From: Andy Adamson <andros@netapp.com>
Subject: Re: [PATCH 0/3] NFSD EOS deferral
Date: Fri, 17 Oct 2008 14:44:57 -0400
Message-ID: <1224269097.3883.33.camel@localhost.localdomain>
References: <1224104426-12293-1-git-send-email-andros@netapp.com>
	 <20081017174454.GB11884@fieldses.org>
Reply-To: andros@netapp.com
Mime-Version: 1.0
Content-Type: text/plain
Cc: linux-nfs@vger.kernel.org
To: "J. Bruce Fields" <bfields@fieldses.org>
In-Reply-To: <20081017174454.GB11884@fieldses.org>
Sender: linux-nfs-owner@vger.kernel.org


On Fri, 2008-10-17 at 13:44 -0400, J. Bruce Fields wrote:
> On Wed, Oct 15, 2008 at 05:00:23PM -0400, andros@netapp.com wrote:
> > Here's a patch set for review - it compiles and seems to work, but I haven't
> > done stress testing, nor testing of all of the combinations of deferral cases.
> > 
> > A deferral occurs when NFSD needs information from an rpc cache, and an upcall
> > is required.
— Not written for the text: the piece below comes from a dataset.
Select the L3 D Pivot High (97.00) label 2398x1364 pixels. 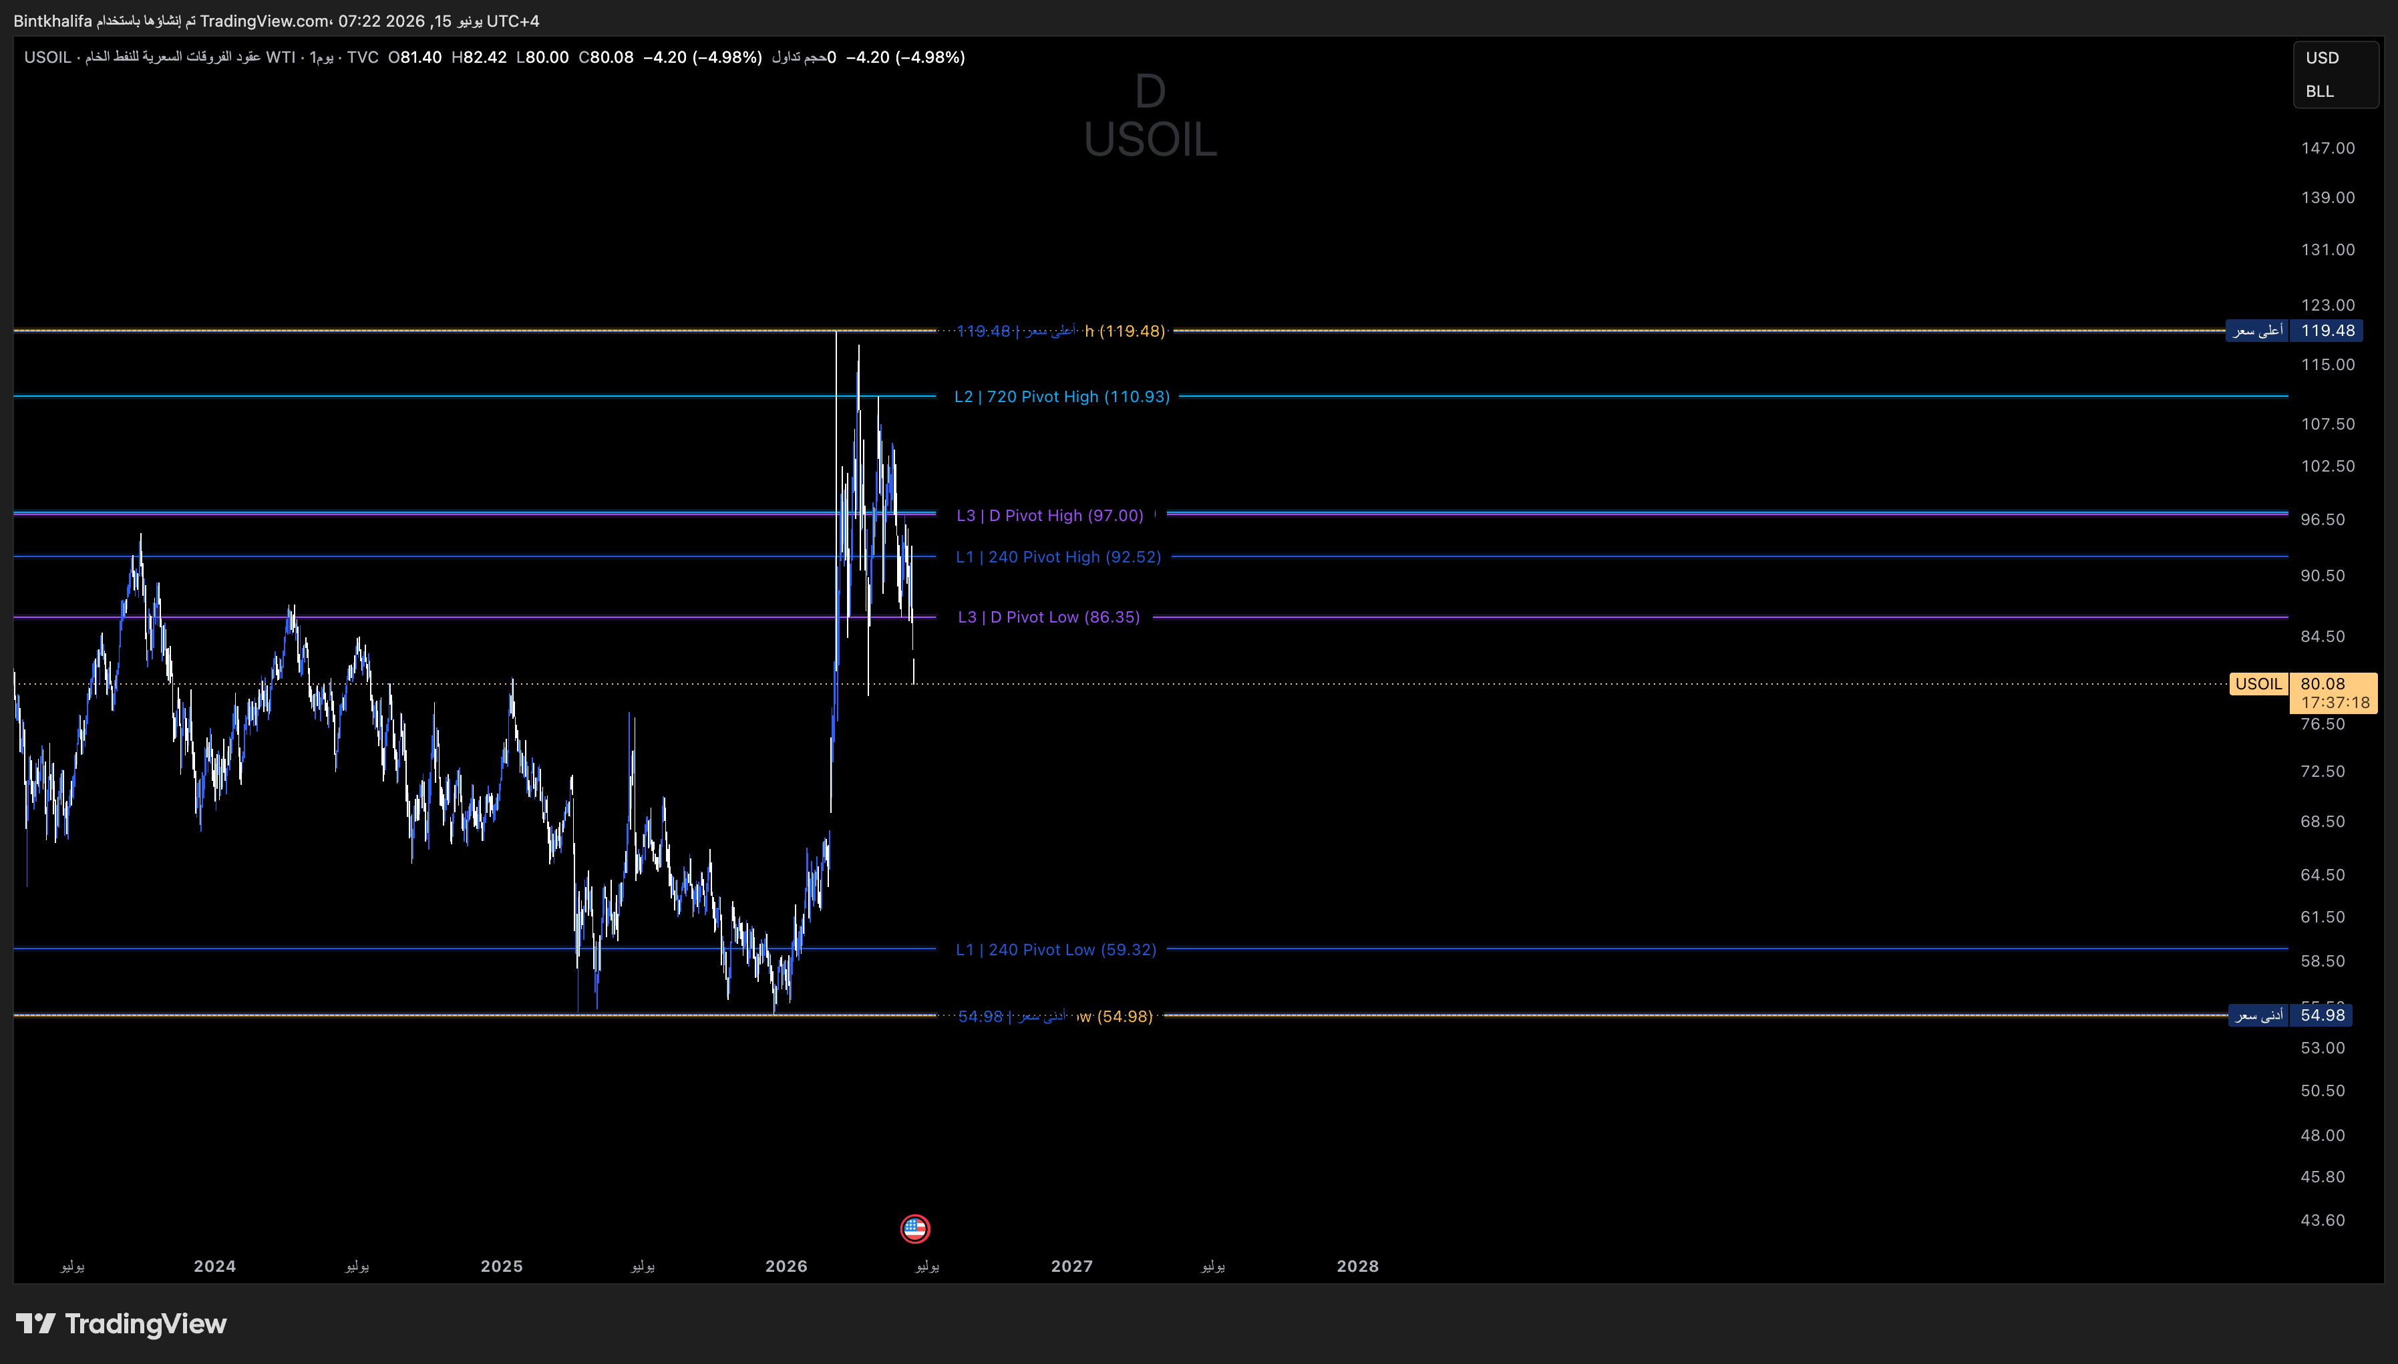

Instead of NFSD waiting for the cache to be filled by the upcall,
> > the RPC request is inserted back into the receive stream for processing at a
> > later time.
> > 
> > Exactly once semantics require that NFSD compound RPC deferral processing
> > restart at the operation that caused the deferral, instead of reprocessing the
> > full compound RPC from the start possibly repeating operation processing.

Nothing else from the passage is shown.